Exercise data ▸

========

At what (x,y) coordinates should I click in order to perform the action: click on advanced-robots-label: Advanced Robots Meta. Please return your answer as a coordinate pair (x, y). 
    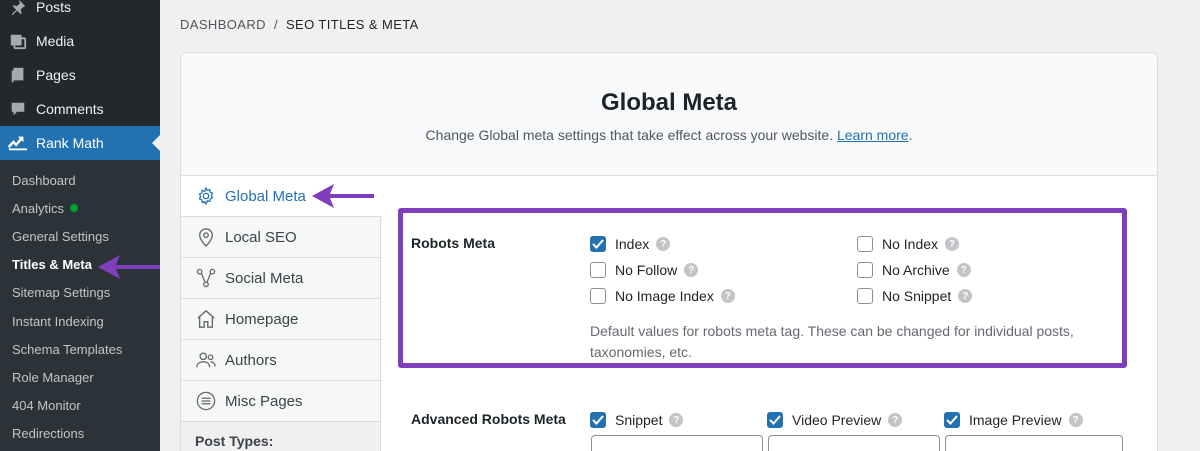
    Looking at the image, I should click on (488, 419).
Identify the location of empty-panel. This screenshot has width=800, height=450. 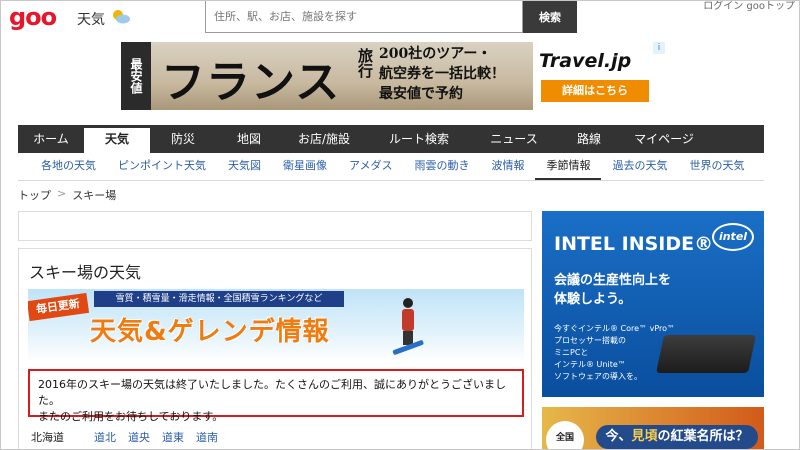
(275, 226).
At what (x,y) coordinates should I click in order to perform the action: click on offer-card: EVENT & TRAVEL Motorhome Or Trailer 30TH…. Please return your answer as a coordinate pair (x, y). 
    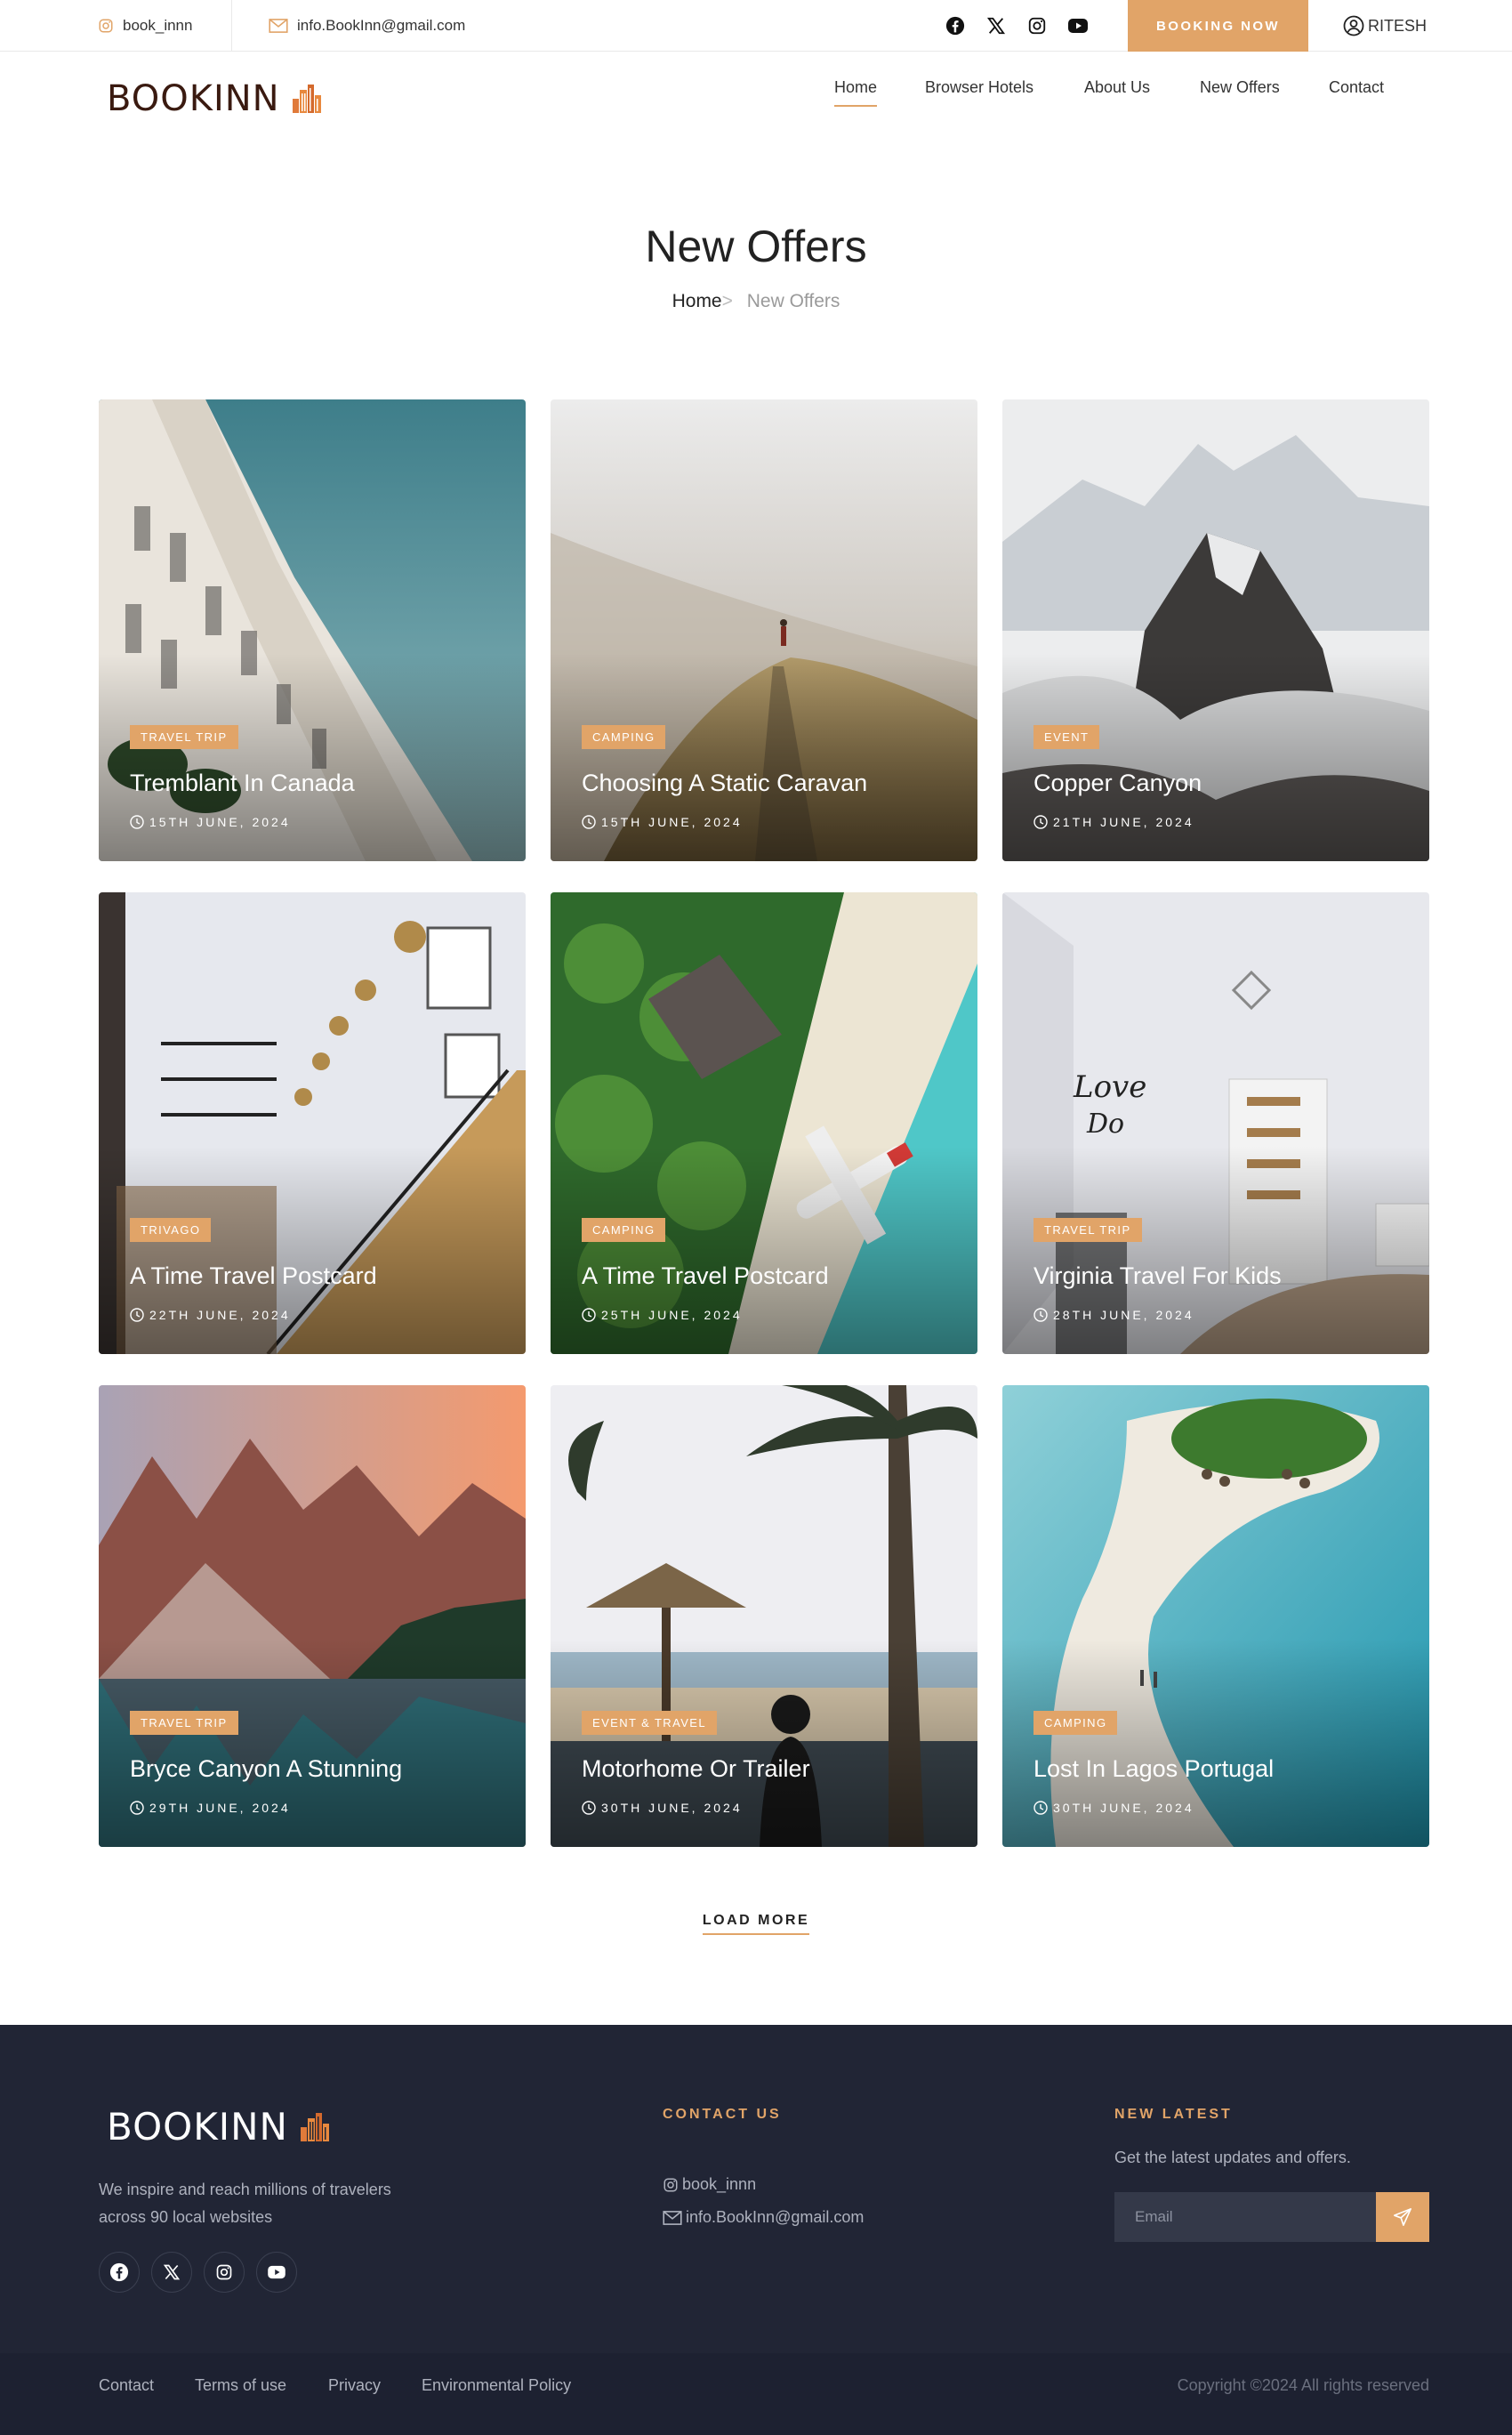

========

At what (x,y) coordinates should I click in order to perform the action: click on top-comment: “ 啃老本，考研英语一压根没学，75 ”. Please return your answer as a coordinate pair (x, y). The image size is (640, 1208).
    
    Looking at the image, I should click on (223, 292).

========

Work request ▸
Retype the rows from the line that contains "on advanced-robots-label: Advanced" through the line that contains "(275, 226).", including both of those lines, and omit the pictures.

Written response ▸
At what (x,y) coordinates should I click in order to perform the action: click on advanced-robots-label: Advanced Robots Meta. Please return your answer as a coordinate pair (x, y). 
    Looking at the image, I should click on (488, 419).
Identify the location of empty-panel. This screenshot has width=800, height=450. 
(275, 226).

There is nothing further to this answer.